Secondo quanto si legge sulla stampa internazionale, l’AD di Adidas Bjorn Gulden ha fatto sapere che è stato raggiunto un accordo extragiudiziale con Ye (nuovo nome dell’artista) e i suoi legali. Questo significa quindi che tutte le cause legali sono state definitivamente chiuse, ha precisato Gulden, specificando come non siano stati effettuati pagamenti da entrambe le parti. Ulteriori dettagli non sono stati forniti.
Al tempo della separazione, causata dalle dichiarazioni antisemite dell’artista, Adidas, con la mancata vendita degli stock di Yeezy, correva il rischio di ‘bruciare’ 1,2 miliardi nel 2023. “Se la società decidesse irrevocabilmente di non riutilizzare nessuno dei prodotti Yeezy in futuro – riportava lo scorso anno una nota di Adidas relativa ai 12 mesi -, ciò comporterebbe la cancellazione dell’inventario Yeezy esistente e ridurrebbe l’utile operativo della società di ulteriori 500 milioni di euro quest’anno”. A luglio 2023 però il player aveva deciso, nonostante le critiche, di rimettere sul mercato l’invenduto della label. Giacenze che in un mese (tra maggio e giugno), secondo quanto riportava il Financial Times, si erano rapidamente trasformate, tramite un primo drop, in oltre 508 milioni di euro di ricavi. Per salvaguardare la propria immagine Adidas aveva anche deciso, come spiegava Gulden in occasione di una call con gli investitori, che il ricavato dalla vendita delle sneakers a marchio Yeezy sarebbe andato ad organizzazioni che rappresentano tutte quelle persone che in qualche modo sono state danneggiate dai commenti e dai comportamenti di Ye.

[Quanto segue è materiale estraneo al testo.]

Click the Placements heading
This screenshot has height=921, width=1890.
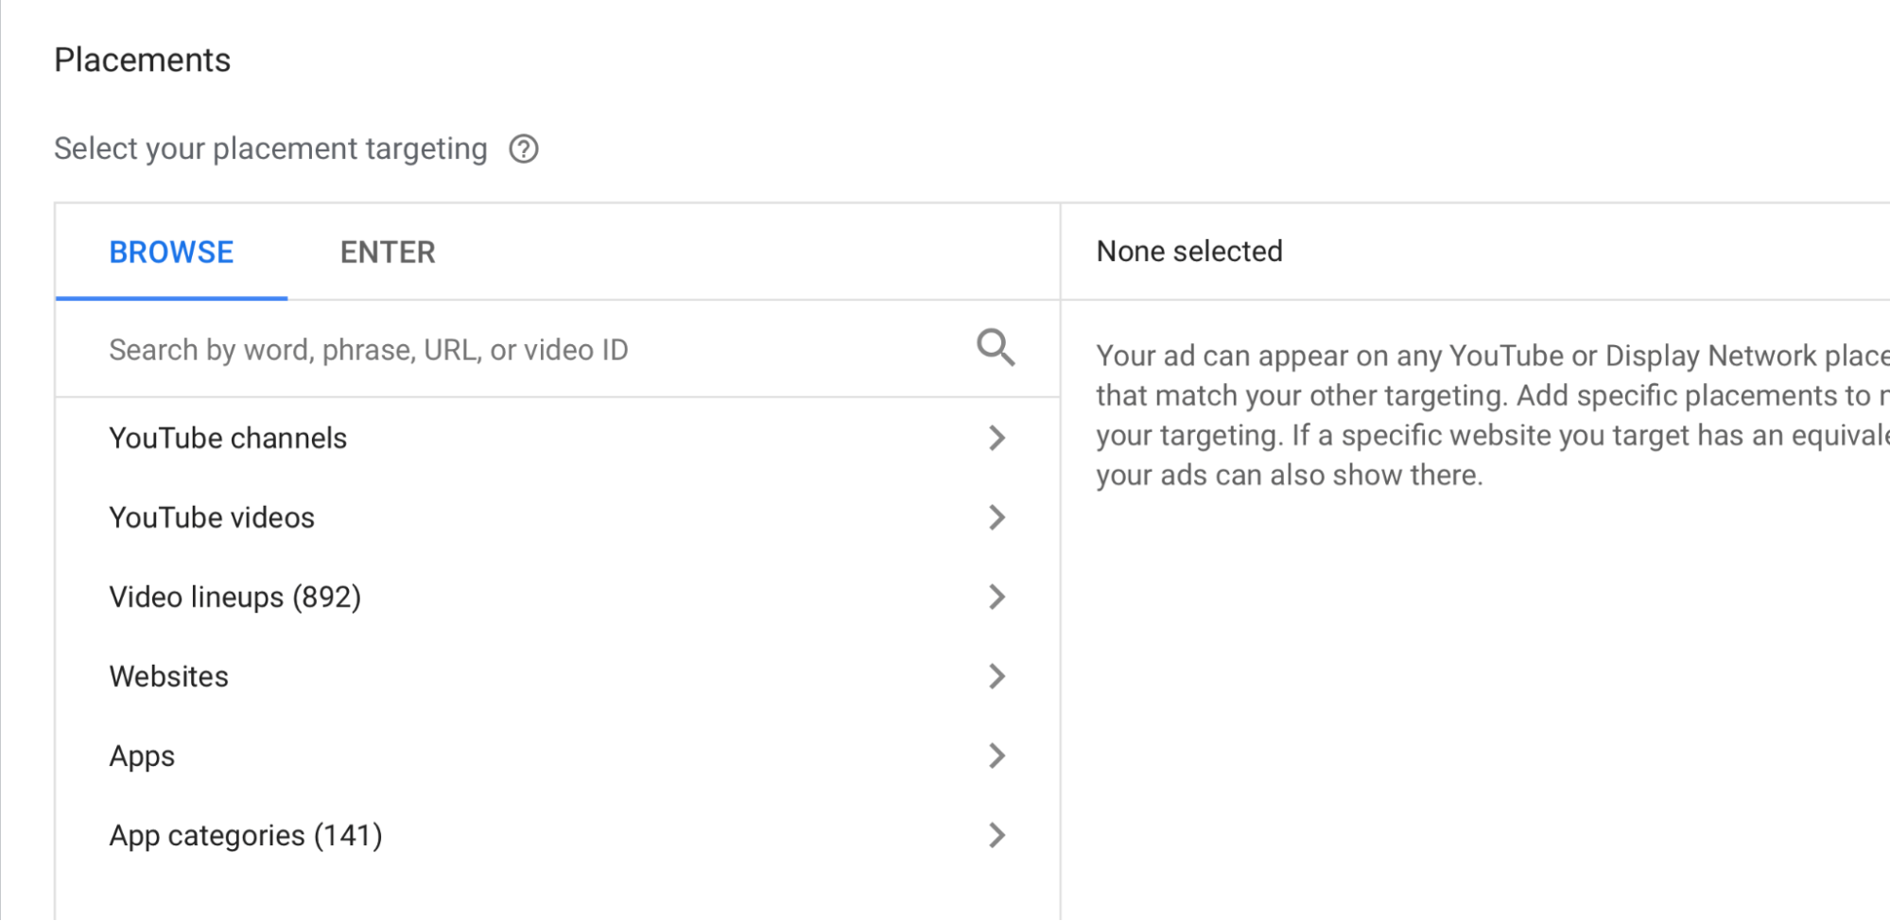click(143, 59)
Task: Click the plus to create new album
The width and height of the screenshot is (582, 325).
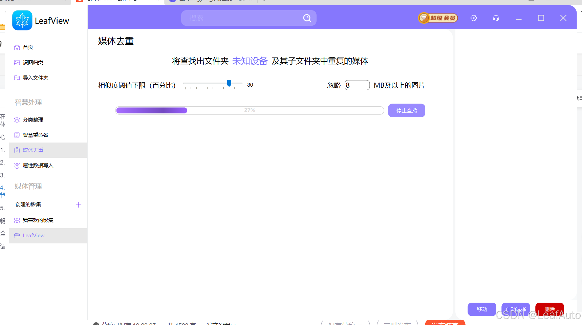Action: point(79,204)
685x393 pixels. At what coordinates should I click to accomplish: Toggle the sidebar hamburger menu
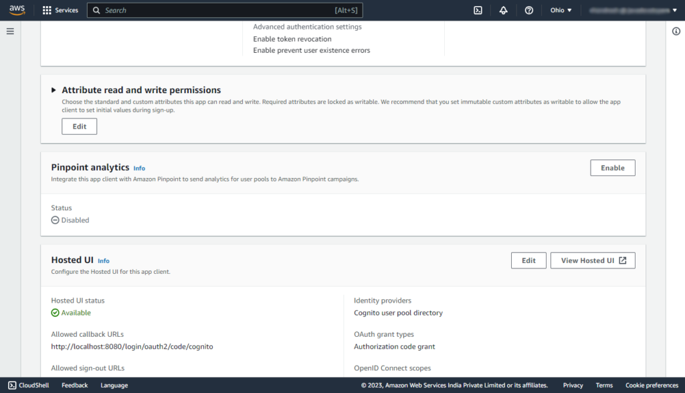click(x=10, y=29)
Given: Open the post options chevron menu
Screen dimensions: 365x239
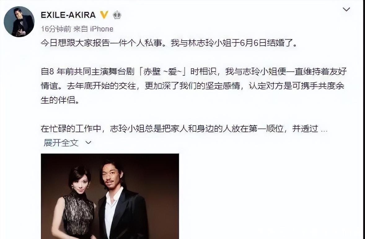Looking at the screenshot, I should tap(346, 9).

Attualmente, guardando ai risultati del terzo trimestre 2024 (dove Adidas ha registrato una crescita in del 7%), la vendita di una parte delle giacenze del marchio Yeezy ha invece generato circa 200 milioni, un valore nettamente inferiore alle vendite dell’anno precedente, quando toccavano i 350 milioni. Nei novi mesi la label ha invece superato i 550 milioni (nei novi mesi del 2023 le vendite erano di circa 750 milioni).